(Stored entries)
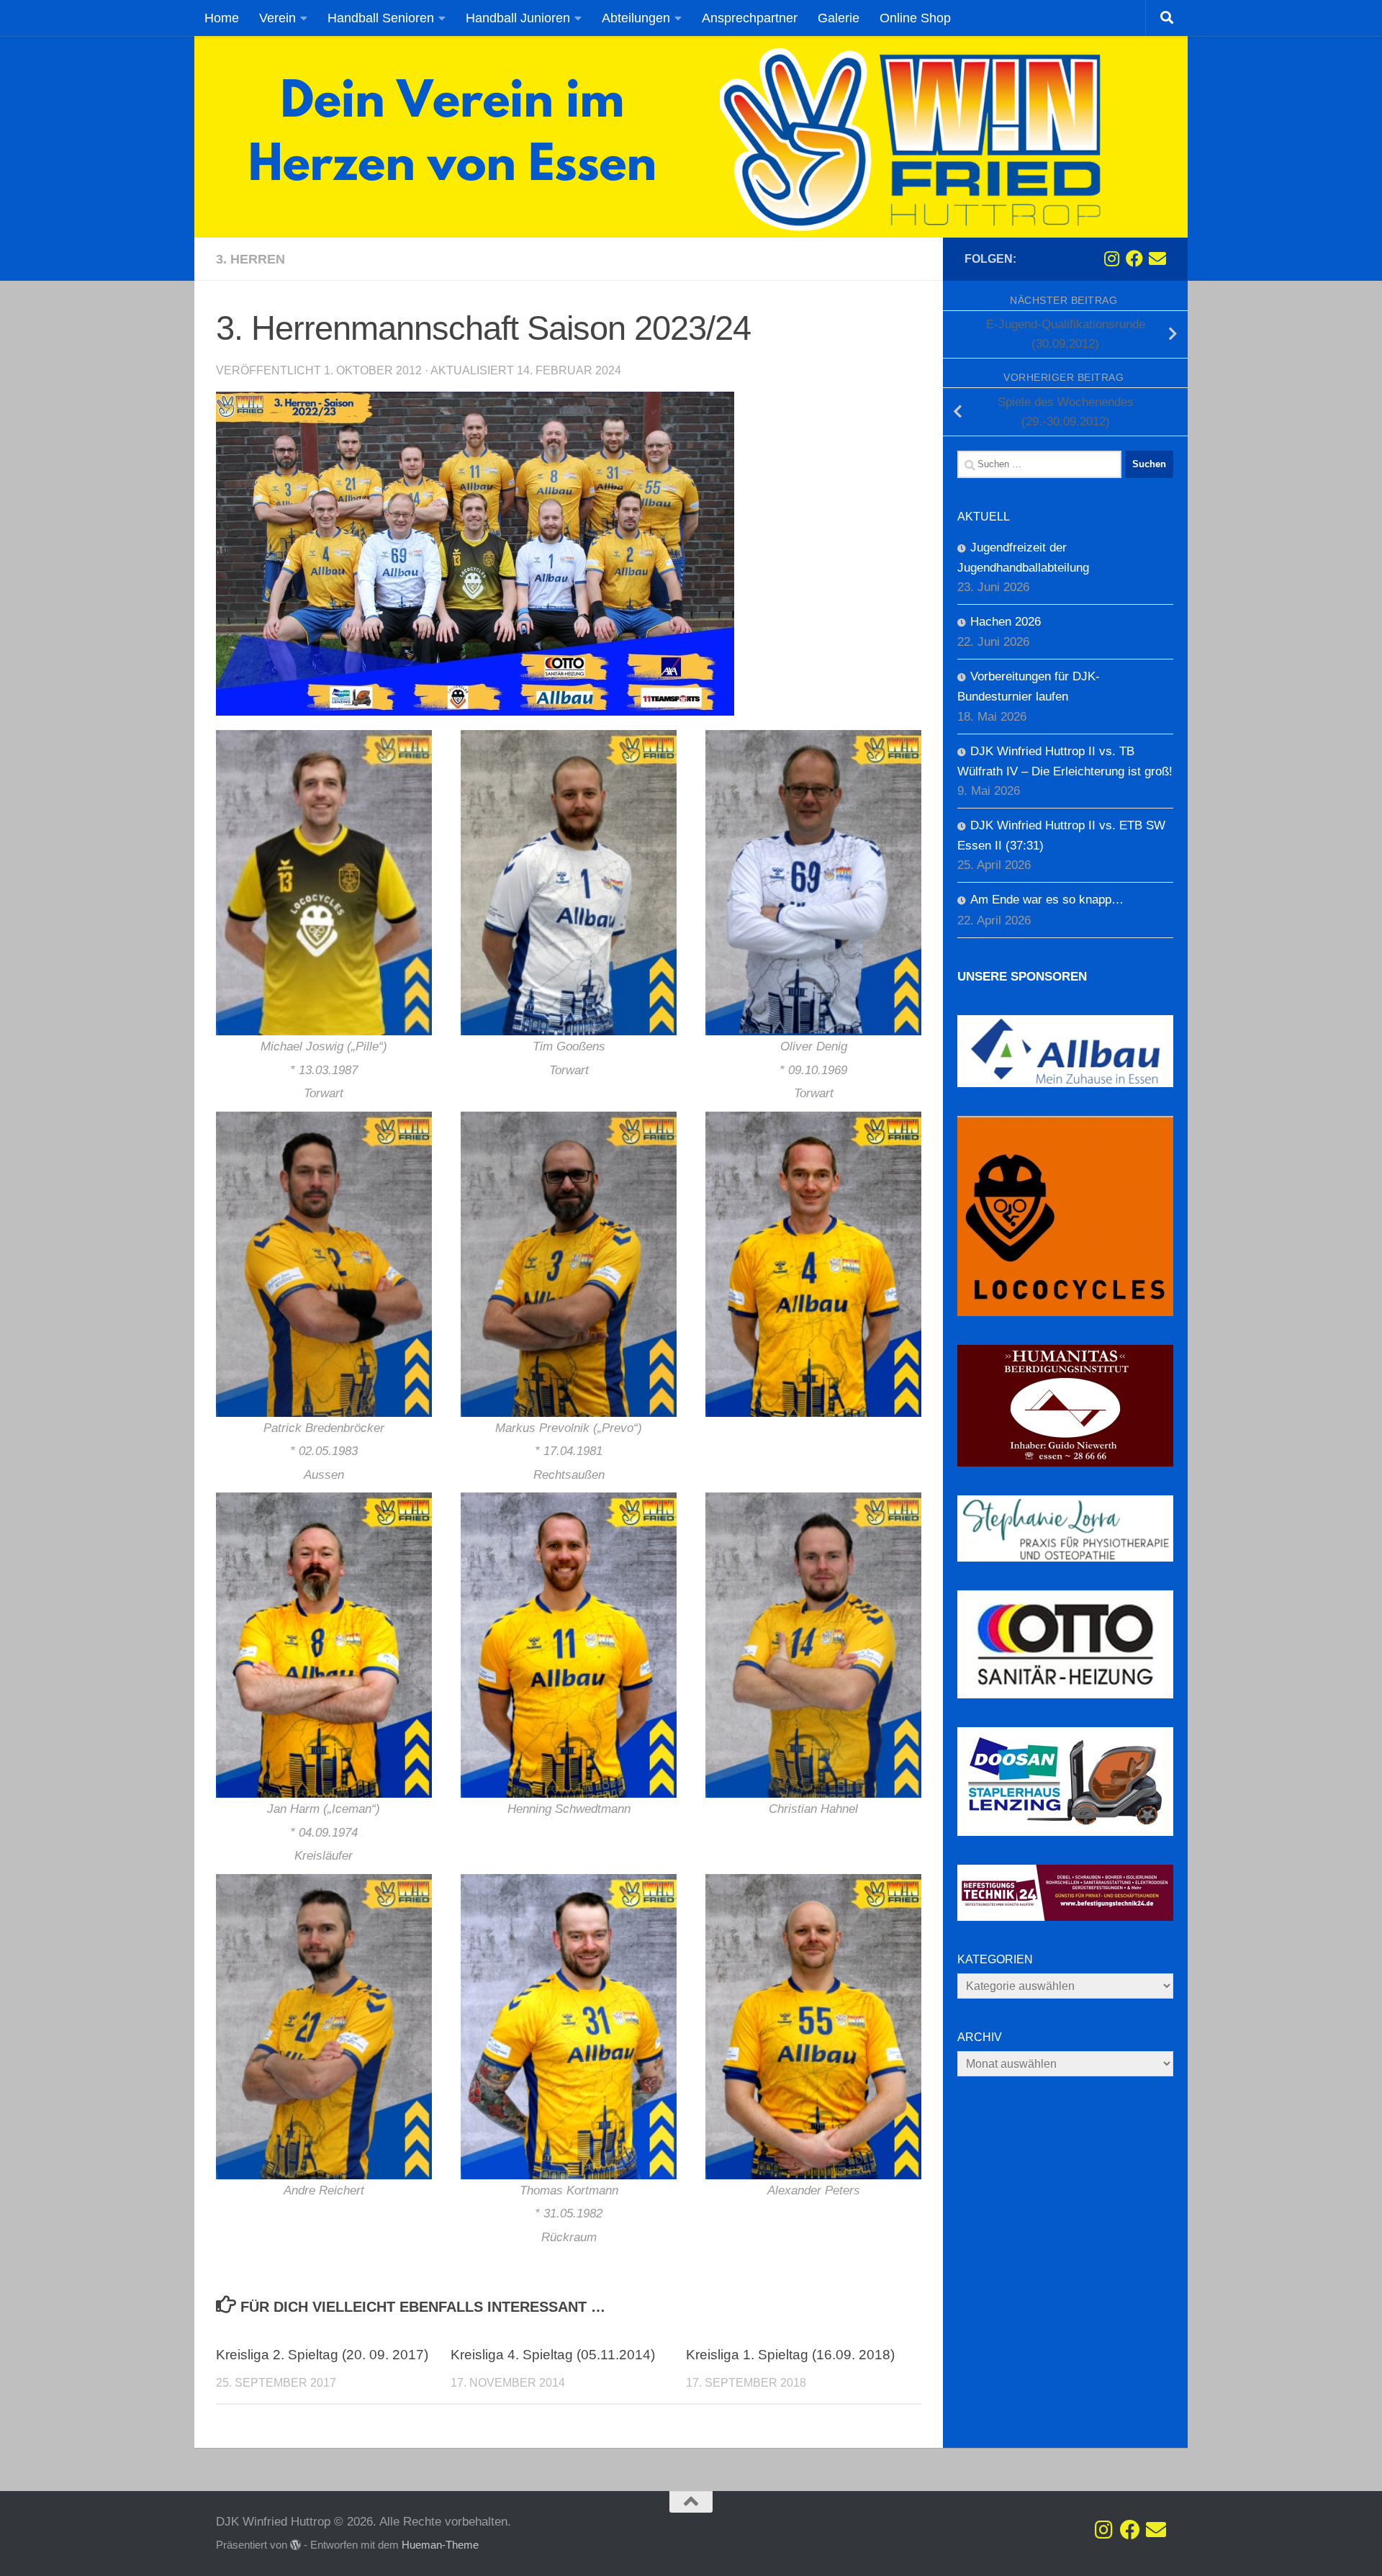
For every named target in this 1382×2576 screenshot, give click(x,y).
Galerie (838, 18)
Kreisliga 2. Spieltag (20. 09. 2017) (322, 2354)
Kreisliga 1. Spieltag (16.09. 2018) (790, 2354)
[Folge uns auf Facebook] (1134, 258)
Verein (277, 18)
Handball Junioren (518, 18)
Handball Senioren (381, 18)
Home (221, 18)
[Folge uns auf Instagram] (1111, 258)
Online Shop (915, 18)
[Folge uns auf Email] (1157, 258)
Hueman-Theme (440, 2545)
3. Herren (250, 259)
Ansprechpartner (750, 18)
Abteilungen (636, 18)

**What is expected**
What you give back must match the entries exactly, apart from the omitted pictures.

**Problem solution**
For every named target in this 1382×2576 screenshot, give click(x,y).
Galerie (838, 18)
Kreisliga 2. Spieltag (20. 09. 2017) (322, 2354)
Kreisliga 1. Spieltag (16.09. 2018) (790, 2354)
[Folge uns auf Facebook] (1134, 258)
Verein (277, 18)
Handball Junioren (518, 18)
Handball Senioren (381, 18)
Home (221, 18)
[Folge uns auf Instagram] (1111, 258)
Online Shop (915, 18)
[Folge uns auf Email] (1157, 258)
Hueman-Theme (440, 2545)
3. Herren (250, 259)
Ansprechpartner (750, 18)
Abteilungen (636, 18)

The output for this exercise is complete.